An asteroid moves toward the sun along a straight line with a velocity given by v = -(c1+c2/x)½ , where x is the distance from the center of the sun. Use the chain rule for derivatives to show that the asteroid's acceleration is a = -c2 /2x^2.
To find the acceleration of the asteroid, we need to differentiate the velocity function with respect to time. The velocity function is given by v = -(c1 + c2/x)^(1/2).
Let's first find the derivative of v with respect to x:
dv/dx = d/dx[-(c1 + c2/x)^(1/2)]
To use the chain rule, let's define a new function u = c1 + c2/x. Therefore, we have:
u = c1 + c2/x
If we differentiate u with respect to x, we get:
du/dx = d/dx(c1 + c2/x)
Using the power rule for differentiation, the derivative of 1/x with respect to x is -1/x^2. Therefore, we have:
du/dx = d/dx(c1) + d/dx(c2/x) = 0 + c2(-1/x^2) = -(c2/x^2)
Now, let's differentiate v with respect to u. We have:
dv/du = d/dx[-(u)^(1/2)] = -(1/2)(u)^(-1/2)
Substituting u back in, we get:
dv/du = -(1/2)(c1 + c2/x)^(-1/2)
To find dv/dx, we can multiply dv/du by du/dx:
dv/dx = -(1/2)(c1 + c2/x)^(-1/2) * (-(c2/x^2))
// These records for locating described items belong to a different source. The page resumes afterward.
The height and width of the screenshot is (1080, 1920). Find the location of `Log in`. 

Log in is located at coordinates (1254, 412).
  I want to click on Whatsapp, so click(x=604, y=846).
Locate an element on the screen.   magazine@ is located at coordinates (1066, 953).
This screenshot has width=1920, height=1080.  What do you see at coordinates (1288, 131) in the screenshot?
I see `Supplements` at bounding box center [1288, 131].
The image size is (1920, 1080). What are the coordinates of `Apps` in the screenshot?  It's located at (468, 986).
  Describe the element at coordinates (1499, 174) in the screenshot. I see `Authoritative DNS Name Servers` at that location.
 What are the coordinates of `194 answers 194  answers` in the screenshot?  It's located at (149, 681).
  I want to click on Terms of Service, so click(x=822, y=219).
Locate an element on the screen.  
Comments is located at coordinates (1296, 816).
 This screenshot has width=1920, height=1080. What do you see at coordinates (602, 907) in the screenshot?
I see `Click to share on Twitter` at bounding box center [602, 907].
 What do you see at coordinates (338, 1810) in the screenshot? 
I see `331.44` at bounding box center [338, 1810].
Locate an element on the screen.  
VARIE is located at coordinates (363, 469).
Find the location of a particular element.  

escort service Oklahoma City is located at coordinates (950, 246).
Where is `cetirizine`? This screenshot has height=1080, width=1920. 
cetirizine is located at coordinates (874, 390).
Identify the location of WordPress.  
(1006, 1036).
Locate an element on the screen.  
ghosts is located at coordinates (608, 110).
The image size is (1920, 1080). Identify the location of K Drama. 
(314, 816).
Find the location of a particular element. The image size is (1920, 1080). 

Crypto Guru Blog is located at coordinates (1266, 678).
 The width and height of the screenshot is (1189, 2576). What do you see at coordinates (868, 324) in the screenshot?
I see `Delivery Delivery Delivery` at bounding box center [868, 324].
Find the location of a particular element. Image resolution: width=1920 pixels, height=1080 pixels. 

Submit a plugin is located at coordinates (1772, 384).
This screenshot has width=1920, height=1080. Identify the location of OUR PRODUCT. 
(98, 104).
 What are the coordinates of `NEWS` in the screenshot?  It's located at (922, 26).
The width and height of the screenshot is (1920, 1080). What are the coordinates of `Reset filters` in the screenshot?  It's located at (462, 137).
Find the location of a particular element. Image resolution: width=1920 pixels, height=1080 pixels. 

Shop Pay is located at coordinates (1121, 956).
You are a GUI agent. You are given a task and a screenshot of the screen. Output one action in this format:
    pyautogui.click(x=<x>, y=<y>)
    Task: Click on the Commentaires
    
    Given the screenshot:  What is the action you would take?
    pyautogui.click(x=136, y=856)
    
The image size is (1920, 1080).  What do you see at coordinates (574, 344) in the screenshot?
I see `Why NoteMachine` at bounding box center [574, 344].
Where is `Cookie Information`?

Simplifying the expression:
dv/dx = (1/2)(c2/x^2)(c1 + c2/x)^(-1/2)
The acceleration, a, is the derivative of v with respect to time, t, which can be obtained by multiplying dv/dx by dx/dt:
a = dv/dx * dx/dt
To express dx/dt in terms of x, we use the velocity function v = dx/dt:
v = -(c1 + c2/x)^(1/2)
Solving for dx/dt:
dx/dt = -(c1 + c2/x)^(1/2)
Now, let's substitute dv/dx and dx/dt back into the equation for a:
a = (1/2)(c2/x^2)(c1 + c2/x)^(-1/2) * (-(c1 + c2/x)^(1/2))
Simplifying the expression further:
a = -(1/2)(c2/x^2)(c1 + c2/x)^(-1/2)(c1 + c2/x)^(1/2)
Since (c1 + c2/x)^(1/2) and (c1 + c2/x)^(-1/2) cancel out:
a = -(1/2)(c2/x^2)
Which is the given expression for the asteroid's acceleration, a = -c2/2x^2.
Therefore, using the chain rule for derivatives, we have shown that the asteroid's acceleration is a = -c2/2x^2.